Setting the spec-descriptor-property-replacement to the value true enables the substitution of the following Java EE descriptors:

  • ejb-jar.xml
  • persistence.xml

Subsitution of Java EE descriptors is disabled by default.

The jboss-descriptor-property-replacement configuration allows substitution of properties in the following JBoss-specific descriptors:

  • jboss-ejb3.xml
  • jboss-app.xml
  • jboss-web.xml
  • *-jms.xml
  • *-ds.xml

The default configuration of the JBoss-specific descriptor property replacement is true.

The values can be provided at server startup as follows:

./standalone.sh -DconnectionParameters='host=192.168.1.1;port=5445' -Dapplication.user=test –Dapplication.password=secret

Summary

This feature of the EAP6 and the community version allows the configuration of deployments by the server at deployment time with system properties. The deployment of a particular version is thus idempotent. It is no longer necessary to replace properties via the build system with different profiles and maintain different artefacts for various environments. But, the drawback is that the properties are system wide and not limited to the scope of the corresponding component.

3 thoughts on “Descriptor property substitution in EAP6 and JBoss AS7

  1. Hi , Thank you for this information, I recently have seen a similar issue during our migration form Jboss4 to jboss 5.x. if anyone looking for the same feature ( Descriptor property substitution ) in EAP 5 version , you can do the following recomendation• Defining the SystemProperitesService MBean in a -service.xml deployed in the /server//deployers directory. This will load the properties first in the JVM.

  2. Just to make clear because it is not explicitly mentioned above:

    The examples show how to define default values using the expression language:

    ${application.user:admin}

    Here, “admin” is the default value, in case the property is not passed via command line, etc.

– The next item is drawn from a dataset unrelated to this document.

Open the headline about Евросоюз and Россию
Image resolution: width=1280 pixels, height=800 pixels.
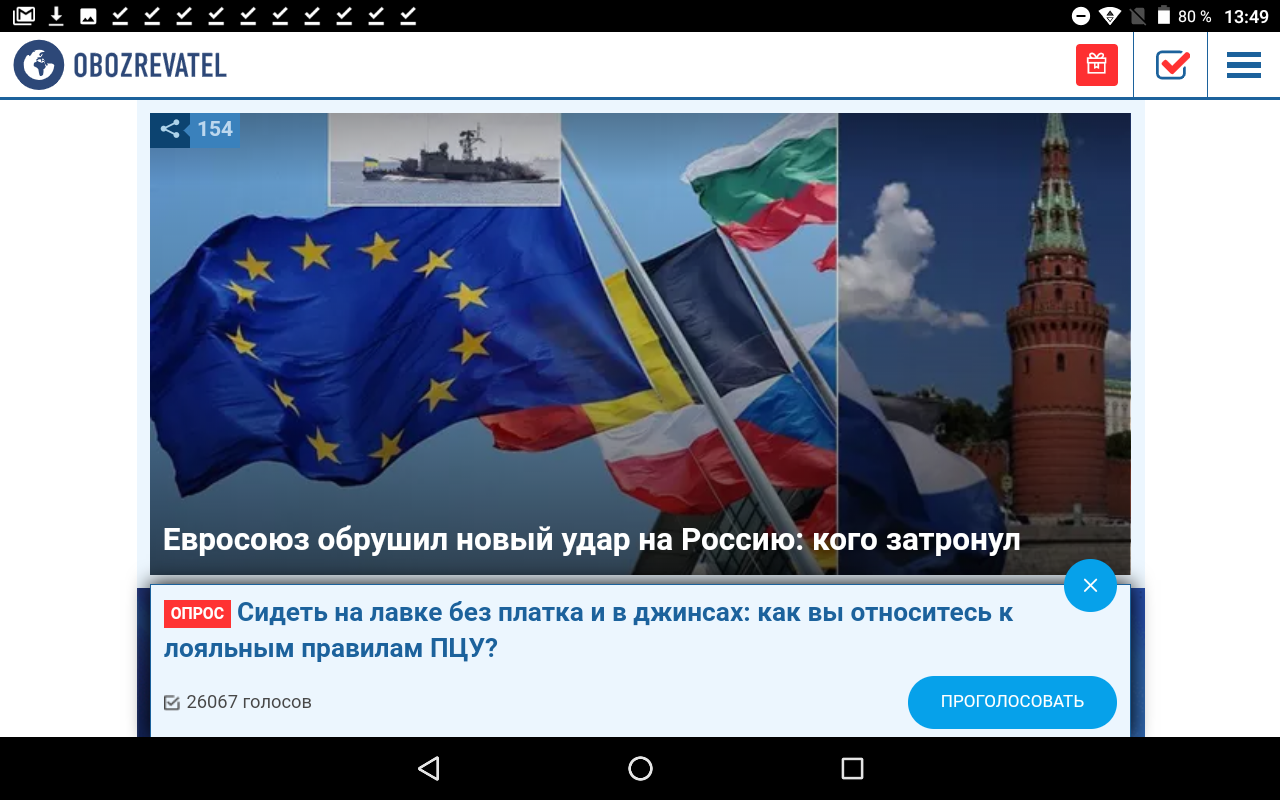pos(591,540)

  3. You can also use regular properties files, that you can then pass to the startup Script (standalone.sh) with the -P Option. You can also pass it multiple times, which means you can structure/group the properties logically and let developers add their properties for dev, which you can then alter for QA or Prod Environments. For Domain Mode, you can define global and host properties as well.